◆ TASK OBJECTIVE: Each line in the records below, from the one that contains "Task: Click the 选择 button for Script File" to the one that contains "Given: Switch to Sort tags by frequency tab", should be reproduced exactly, the first and last included.

◆ EXERCISE DATA:

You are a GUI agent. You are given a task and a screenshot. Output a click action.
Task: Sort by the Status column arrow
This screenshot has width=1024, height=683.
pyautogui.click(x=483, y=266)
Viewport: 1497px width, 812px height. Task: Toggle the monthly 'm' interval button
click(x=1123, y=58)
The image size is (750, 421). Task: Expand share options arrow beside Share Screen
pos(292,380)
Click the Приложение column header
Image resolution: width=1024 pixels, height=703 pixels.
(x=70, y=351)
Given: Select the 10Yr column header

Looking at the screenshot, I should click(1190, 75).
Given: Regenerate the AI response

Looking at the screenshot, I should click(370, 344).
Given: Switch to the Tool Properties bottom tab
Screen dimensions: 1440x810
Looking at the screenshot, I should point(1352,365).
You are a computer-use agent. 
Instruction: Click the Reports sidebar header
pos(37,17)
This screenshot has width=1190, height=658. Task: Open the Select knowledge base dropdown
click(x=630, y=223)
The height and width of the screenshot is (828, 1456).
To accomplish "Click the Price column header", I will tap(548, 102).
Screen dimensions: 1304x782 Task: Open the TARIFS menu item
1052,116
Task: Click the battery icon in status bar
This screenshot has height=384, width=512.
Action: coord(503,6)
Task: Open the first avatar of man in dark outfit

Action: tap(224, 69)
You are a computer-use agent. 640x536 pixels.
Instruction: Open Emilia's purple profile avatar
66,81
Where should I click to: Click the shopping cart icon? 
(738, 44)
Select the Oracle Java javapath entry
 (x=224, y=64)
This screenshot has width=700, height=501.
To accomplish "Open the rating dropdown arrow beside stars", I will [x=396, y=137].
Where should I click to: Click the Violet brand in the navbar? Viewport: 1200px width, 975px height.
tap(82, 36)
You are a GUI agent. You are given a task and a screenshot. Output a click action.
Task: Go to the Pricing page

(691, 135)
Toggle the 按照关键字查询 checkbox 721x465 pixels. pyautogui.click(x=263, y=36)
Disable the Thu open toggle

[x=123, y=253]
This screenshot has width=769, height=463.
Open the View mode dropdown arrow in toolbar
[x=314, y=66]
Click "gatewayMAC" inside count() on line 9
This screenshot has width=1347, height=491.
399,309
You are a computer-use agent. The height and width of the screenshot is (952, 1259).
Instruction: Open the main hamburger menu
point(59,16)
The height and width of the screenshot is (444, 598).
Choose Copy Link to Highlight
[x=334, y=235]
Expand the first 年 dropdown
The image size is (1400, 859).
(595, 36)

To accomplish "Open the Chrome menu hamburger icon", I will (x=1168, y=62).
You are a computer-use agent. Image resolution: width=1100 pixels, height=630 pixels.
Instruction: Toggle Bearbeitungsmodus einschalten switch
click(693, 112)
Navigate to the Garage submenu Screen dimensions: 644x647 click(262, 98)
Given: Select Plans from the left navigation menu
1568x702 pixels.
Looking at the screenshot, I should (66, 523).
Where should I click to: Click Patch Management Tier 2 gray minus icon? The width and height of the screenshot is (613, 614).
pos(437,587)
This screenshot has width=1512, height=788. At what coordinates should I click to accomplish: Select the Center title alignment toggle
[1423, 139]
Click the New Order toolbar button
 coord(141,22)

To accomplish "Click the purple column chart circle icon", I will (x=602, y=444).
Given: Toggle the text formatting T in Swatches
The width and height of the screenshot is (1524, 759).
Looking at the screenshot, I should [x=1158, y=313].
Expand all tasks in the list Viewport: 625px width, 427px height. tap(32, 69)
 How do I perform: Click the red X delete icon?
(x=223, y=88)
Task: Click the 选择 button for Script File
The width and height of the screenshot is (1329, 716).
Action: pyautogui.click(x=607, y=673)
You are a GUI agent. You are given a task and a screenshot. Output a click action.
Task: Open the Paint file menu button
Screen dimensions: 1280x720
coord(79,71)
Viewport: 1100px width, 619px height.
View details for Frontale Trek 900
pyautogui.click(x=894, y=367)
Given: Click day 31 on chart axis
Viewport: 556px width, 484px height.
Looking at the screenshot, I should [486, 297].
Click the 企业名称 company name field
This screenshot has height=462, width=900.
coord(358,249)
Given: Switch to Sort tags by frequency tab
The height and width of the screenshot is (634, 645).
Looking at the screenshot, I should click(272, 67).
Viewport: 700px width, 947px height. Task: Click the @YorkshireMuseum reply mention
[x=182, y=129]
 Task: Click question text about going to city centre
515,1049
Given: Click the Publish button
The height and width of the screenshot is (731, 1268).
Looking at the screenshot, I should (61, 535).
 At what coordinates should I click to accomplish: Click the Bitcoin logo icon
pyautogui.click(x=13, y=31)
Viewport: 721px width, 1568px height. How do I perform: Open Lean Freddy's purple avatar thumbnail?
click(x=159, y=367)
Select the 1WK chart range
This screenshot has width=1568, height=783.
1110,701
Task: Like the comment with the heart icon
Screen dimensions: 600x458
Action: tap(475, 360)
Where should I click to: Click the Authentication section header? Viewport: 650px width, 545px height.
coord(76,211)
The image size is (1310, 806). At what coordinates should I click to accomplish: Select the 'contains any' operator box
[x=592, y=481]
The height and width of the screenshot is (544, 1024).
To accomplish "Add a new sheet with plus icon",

◆ TASK SOLUTION:
Task: Click the 选择 button for Script File
The width and height of the screenshot is (1329, 716).
Action: pyautogui.click(x=607, y=673)
You are a GUI agent. You are given a task and a screenshot. Output a click action.
Task: Open the Paint file menu button
Screen dimensions: 1280x720
coord(79,71)
Viewport: 1100px width, 619px height.
View details for Frontale Trek 900
pyautogui.click(x=894, y=367)
Given: Click day 31 on chart axis
Viewport: 556px width, 484px height.
Looking at the screenshot, I should [486, 297].
Click the 企业名称 company name field
This screenshot has height=462, width=900.
coord(358,249)
Given: Switch to Sort tags by frequency tab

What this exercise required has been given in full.